Set exercise A: Please print the part of the quantum geometric tensor README starting with "The Quantum Geometric Tensor (QGT) is" and going on through "the velocity operator.".
Set exercise B: According to the quantum geometric tensor README, why does conductivity stay non-zero in perfectly flat bands? Answer in one to three sentences.

Text section:

* BEGIN *

README.md

Quantum Geometric Tensor Example

Demonstrates the Quantum Geometric Tensor (QGT) and its connection to observable transport properties in condensed matter systems like Twisted Bilayer Graphene (TBG).

How to Run

cargo run -p physics_examples --example quantum_geometric_tensor

---

Physics Overview

The Quantum Geometric Tensor (QGT) is a fundamental object in quantum physics that encapsulates both the geometry and topology of quantum states in parameter space.

Mathematical Definition

$$Q_{ij}^n(\mathbf{k}) = \sum_{m \neq n} \frac{\langle n | v_i | m \rangle \langle m | v_j | n \rangle}{(E_n - E_m)^2}$$

where $v_i = \partial_{k_i} H$ is the velocity operator.

QGT Decomposition

The QGT naturally splits into two physically distinct parts:

Component	Definition	Physical Meaning
Quantum Metric	$g_{ij} = \text{Re}(Q_{ij})$	Distance between quantum states in k-space
Berry Curvature	$\Omega_{ij} = -2 \cdot \text{Im}(Q_{ij})$	"Magnetic field" in momentum space

---

Key Concepts

1. Quantum Metric (Real Part)

The quantum metric measures how much quantum states change as you move through the Brillouin zone. It sets a geometric lower bound on transport:

$$D \geq g_{ii} \cdot E_{gap}$$

Even in perfectly flat bands where conventional transport vanishes, the quantum metric ensures non-zero conductivity.

* END *

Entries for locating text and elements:
* BEGIN *

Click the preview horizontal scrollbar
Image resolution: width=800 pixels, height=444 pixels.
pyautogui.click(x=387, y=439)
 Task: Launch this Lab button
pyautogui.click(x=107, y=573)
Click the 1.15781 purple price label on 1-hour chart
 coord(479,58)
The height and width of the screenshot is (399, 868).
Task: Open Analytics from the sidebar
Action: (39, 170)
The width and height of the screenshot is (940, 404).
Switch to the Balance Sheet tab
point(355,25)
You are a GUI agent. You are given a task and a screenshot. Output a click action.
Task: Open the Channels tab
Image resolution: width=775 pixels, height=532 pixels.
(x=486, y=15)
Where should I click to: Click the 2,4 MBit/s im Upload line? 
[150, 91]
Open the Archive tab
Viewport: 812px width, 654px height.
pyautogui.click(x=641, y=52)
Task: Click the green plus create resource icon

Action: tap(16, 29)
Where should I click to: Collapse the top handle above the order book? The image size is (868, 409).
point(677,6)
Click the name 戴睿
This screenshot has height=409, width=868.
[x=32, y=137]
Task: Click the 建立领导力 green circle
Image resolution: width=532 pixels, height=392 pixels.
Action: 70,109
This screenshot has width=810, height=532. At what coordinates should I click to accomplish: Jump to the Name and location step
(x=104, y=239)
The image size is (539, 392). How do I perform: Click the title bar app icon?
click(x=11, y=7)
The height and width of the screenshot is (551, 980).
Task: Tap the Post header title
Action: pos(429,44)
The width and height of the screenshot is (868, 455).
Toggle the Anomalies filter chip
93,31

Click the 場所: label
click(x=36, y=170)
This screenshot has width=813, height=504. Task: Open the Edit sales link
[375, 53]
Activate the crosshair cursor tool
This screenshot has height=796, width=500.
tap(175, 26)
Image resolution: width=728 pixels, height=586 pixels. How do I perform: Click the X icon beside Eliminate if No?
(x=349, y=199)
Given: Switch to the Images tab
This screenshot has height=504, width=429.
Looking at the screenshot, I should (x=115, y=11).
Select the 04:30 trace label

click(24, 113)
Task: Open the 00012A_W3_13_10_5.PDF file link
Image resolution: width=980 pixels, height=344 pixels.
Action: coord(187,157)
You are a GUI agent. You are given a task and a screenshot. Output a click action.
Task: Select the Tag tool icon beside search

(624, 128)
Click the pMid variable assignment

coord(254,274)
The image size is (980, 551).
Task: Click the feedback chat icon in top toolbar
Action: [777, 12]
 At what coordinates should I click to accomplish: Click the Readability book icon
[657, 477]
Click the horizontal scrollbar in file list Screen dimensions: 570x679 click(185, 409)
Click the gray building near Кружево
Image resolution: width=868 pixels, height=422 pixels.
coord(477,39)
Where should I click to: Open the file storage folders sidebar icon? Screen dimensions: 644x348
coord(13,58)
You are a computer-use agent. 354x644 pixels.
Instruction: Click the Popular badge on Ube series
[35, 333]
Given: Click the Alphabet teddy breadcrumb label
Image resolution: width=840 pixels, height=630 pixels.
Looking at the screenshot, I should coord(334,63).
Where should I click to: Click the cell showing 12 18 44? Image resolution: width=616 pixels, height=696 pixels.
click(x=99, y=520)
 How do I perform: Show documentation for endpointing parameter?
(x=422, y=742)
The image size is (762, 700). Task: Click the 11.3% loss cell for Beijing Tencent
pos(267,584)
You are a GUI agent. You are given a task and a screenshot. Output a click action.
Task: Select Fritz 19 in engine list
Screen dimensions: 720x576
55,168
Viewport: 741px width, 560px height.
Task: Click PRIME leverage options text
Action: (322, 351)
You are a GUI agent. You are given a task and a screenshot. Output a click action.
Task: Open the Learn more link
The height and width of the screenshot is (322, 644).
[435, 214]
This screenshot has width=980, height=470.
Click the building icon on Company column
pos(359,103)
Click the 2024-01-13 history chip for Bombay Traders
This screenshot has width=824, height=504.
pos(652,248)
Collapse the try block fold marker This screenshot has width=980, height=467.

* END *

Exercise response A:
The Quantum Geometric Tensor (QGT) is a fundamental object in quantum physics that encapsulates both the geometry and topology of quantum states in parameter space.

Mathematical Definition

$$Q_{ij}^n(\mathbf{k}) = \sum_{m \neq n} \frac{\langle n | v_i | m \rangle \langle m | v_j | n \rangle}{(E_n - E_m)^2}$$

where $v_i = \partial_{k_i} H$ is the velocity operator.

Exercise response B: The quantum metric sets a geometric lower bound on transport, $D \geq g_{ii} \cdot E_{gap}$. So even in perfectly flat bands, where conventional transport vanishes, the quantum metric ensures non-zero conductivity.